Лешка быстро огляделся, ничего не заметил. А Жаргал смотрел назад поверх леса.
— Слышите? — спросил он.
Лешка приложил ладонь к уху. За лесом, похоже, гудел мотор. Гул становился яснее, отчетливее.
— Самолет! — закричал Лешка. — Самолет гудит!
— Нет, не самолет… Тише. — Жаргал подмял под ноги камыши, встал на них.
Вдруг из-за гор зеленой стрекозой вывернулся вертолет; сверкая лопастями винта, поплыл над кромкой болота. Они закричали в один голос, будто там, на вертолете, их могли услышать. Первым опомнился Жаргал. Он сбросил пиджак, накинул его на шест и стал размахивать им, как флагом.
Вертолет качнулся, стал заворачивать к ним.
— Увидели! Увидели! — Лешка приплясывал, разбрызгивая ржавую воду.
Снизившись над ними, вертолет повис, оглушая гулом мотора.
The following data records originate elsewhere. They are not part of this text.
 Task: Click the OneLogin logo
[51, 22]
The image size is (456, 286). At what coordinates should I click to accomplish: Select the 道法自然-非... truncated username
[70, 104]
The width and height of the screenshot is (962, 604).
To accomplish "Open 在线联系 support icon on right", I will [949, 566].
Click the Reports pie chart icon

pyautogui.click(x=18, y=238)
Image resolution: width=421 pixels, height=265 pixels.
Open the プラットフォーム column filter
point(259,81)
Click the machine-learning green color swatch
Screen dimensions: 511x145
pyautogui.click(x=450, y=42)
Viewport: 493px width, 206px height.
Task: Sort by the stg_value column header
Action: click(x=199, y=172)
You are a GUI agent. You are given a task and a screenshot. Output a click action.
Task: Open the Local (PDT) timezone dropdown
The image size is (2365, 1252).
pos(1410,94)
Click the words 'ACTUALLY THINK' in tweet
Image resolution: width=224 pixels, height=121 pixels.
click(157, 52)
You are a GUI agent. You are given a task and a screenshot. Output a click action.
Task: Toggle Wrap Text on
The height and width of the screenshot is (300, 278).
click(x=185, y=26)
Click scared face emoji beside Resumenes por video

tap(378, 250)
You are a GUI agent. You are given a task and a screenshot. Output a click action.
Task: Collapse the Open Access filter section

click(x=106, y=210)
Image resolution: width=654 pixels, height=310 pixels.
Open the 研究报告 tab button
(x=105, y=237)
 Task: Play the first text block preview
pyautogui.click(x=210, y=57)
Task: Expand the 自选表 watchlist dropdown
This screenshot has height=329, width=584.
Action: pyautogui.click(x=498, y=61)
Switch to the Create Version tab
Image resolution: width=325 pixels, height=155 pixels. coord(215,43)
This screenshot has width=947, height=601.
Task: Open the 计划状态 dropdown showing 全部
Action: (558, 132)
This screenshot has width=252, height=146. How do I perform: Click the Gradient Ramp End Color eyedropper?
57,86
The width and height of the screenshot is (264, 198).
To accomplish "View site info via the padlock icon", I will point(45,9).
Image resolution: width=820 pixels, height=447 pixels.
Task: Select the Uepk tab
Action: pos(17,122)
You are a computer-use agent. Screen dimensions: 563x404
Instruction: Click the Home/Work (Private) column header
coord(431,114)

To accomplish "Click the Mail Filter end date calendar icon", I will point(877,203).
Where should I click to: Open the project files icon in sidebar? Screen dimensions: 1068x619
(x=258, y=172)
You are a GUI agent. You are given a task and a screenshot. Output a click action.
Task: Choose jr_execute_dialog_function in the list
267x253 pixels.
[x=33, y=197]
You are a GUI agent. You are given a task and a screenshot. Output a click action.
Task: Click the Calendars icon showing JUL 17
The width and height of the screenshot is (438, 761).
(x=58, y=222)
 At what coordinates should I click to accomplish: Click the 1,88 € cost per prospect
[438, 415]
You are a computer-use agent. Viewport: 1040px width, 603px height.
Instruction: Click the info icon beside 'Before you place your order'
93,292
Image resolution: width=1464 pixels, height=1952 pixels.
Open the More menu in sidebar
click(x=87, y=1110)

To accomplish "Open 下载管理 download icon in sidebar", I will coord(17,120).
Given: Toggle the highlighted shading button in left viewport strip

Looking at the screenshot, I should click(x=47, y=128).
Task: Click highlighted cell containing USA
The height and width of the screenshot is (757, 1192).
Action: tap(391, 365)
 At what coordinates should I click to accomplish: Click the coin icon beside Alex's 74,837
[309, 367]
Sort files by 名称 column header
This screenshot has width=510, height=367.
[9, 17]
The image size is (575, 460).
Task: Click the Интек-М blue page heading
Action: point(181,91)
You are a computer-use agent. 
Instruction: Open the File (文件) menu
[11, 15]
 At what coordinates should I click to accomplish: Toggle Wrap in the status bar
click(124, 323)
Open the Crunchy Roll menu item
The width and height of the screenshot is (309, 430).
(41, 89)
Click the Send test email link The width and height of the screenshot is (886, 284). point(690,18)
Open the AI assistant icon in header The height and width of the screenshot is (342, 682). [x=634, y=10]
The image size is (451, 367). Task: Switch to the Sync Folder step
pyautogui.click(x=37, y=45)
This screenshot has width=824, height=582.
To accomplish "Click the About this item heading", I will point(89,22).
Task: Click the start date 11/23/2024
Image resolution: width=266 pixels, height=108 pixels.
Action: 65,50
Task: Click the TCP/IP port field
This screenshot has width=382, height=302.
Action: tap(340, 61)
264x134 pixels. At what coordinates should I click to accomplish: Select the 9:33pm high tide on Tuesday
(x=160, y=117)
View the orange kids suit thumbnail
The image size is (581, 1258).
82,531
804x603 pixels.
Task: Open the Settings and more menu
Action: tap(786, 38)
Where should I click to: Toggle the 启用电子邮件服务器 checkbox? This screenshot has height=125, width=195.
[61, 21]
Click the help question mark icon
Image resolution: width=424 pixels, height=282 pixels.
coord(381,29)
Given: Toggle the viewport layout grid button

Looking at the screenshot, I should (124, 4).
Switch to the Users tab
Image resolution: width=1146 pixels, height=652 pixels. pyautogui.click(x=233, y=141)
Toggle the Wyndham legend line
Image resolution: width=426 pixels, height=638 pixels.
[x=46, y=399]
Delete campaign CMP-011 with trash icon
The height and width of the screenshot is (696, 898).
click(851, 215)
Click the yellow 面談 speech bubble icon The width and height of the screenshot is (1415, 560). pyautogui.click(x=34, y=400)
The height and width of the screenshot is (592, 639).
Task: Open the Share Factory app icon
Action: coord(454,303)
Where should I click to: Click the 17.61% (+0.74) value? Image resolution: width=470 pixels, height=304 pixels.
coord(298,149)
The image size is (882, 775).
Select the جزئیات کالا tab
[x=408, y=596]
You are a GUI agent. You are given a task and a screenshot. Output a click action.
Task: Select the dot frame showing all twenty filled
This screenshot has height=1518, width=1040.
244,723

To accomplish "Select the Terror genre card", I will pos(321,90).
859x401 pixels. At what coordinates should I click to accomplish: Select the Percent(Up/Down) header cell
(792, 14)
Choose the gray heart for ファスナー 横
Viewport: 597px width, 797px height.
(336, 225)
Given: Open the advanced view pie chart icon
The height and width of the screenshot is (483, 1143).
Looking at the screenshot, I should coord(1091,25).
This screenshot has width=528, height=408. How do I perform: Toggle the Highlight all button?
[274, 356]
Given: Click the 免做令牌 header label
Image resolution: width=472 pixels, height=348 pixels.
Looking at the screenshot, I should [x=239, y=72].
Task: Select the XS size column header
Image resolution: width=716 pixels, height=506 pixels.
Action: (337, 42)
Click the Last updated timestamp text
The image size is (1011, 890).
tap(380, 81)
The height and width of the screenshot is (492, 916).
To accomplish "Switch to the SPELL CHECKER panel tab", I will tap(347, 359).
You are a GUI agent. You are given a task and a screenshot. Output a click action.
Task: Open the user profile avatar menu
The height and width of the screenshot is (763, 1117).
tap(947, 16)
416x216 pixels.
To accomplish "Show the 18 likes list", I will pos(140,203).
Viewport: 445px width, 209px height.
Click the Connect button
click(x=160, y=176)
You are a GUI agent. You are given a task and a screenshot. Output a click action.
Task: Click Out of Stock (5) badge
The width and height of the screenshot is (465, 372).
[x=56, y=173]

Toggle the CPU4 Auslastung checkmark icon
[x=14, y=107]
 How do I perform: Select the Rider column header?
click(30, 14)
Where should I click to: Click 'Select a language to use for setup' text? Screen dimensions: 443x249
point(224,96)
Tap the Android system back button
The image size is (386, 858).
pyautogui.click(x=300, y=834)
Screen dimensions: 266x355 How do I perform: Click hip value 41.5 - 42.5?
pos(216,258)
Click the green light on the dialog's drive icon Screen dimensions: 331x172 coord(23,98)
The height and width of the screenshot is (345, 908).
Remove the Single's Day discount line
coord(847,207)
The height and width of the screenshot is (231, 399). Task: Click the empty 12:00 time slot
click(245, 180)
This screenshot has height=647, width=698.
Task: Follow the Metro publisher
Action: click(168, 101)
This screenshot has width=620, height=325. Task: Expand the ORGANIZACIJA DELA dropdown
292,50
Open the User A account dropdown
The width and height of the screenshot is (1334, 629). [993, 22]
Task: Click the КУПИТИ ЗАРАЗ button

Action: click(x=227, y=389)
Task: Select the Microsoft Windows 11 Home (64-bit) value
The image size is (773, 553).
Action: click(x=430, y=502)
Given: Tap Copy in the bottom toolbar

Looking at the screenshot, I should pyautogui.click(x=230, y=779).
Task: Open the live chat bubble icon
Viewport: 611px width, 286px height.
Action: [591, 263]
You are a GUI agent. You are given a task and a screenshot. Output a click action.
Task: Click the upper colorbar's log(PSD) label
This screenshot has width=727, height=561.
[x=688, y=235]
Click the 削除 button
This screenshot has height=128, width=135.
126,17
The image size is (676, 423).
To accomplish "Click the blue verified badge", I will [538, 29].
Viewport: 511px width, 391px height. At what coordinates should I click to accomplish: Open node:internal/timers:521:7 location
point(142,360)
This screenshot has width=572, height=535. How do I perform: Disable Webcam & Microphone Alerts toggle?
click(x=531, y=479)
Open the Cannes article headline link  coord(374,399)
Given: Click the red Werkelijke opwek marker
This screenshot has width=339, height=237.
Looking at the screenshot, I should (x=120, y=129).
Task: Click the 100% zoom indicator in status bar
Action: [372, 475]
Вихри, поднятые винтом, ломали, пригибали к воде камыши. Открылась дверца, и к ним упала веревочная лестница. Лешка уцепился за нее обеими руками, будто боялся, что вертолет улетит.
— Поднимайся, — подтолкнул его Жаргал.
Зажмурив глаза, Лешка полез по качающейся лестнице.
Чьи-то руки подхватили его, втянули внутрь машины. Кто-то, перекрикивая шум мотора, прокричал над ухом:
— Где четвертый?
— Там, в лесу! — закричал Лешка.
Последним в вертолет поднялся Антон. Жаргал и Лешка протянули ему руки…
Захлопнулась дверца кабины. Покачиваясь, вертолет поплыл над болотом к лесу, к синей струйке дыма, ввинченной в небо.